We use Bayesian FDR to determine the top risk genes with a large Bayes factor. In [9], 32 genes were selected at F D R < 5 % , including 10 genes with exome-wide significance. These risk genes are mostly implicated from the case–control sample because de novo samples only take a very small proportion. To make a fair comparison between our results and the SCHEMA findings, we used the top 10 (call SCHEMA 10 risk genes) and 32 (call SCHEMA FDR genes) genes from the case–control sample (throughout and stated otherwise) only without de novo data. Note that these top genes overwhelmingly dominate the list of the top genes from the combined sample in the SCHEMA results due to the small proportion of de novo samples. With the same FDR level, i.e., F D R < 5 % , MIRAGE implicates 110 genes (we call these the MIRAGE FDR genes), including all 10 SCHEMA risk genes, and interestingly also including 10 risk genes from the combined sample in SCHEMA. Figure 2 is the Venn diagram demonstration of how 110 MIRAGE FDR genes, SCHEMA 10 risk genes, and 32 SCHEMA FDR genes overlap among each other. By the Fisher exact test, significant enrichment was observed between MIRAGE FDR genes and 10 SCHEMA risk genes with p value of 3 × 10 10 and between MIRAGE FDR genes and 32 SCHEMA FDR genes with p value less than 2 × 10 16 , i.e., 22 of 32 (22/32 = 68.75%) risk genes overlap with the MIRAGE FDR genes. Moreover, 88 of 110 (80%) MIRAGE FDR genes (we call MIRAGE new genes) are new putative risk genes not identified by SCHEMA burden test.
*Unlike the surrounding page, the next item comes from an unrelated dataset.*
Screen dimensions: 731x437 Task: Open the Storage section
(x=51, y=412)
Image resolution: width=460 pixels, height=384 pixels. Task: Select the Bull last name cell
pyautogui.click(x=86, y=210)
Among 32 SCHEMA FDR genes, 10 genes are not in the MIRAGE FDR genes list, because 8 genes of these 10 missing genes are not in constraint genes [17] and the BF of another 2 genes do not reach desired FDR level. Therefore, MIRAGE FDR genes capture 22 (68.75%) SCHEMA FDR genes, and implicate 88 MIRAGE new genes, at F D R < 5 % . In the next section, we will investigate the enrichment of new candidate genes and how they are functionally related to schizophrenia.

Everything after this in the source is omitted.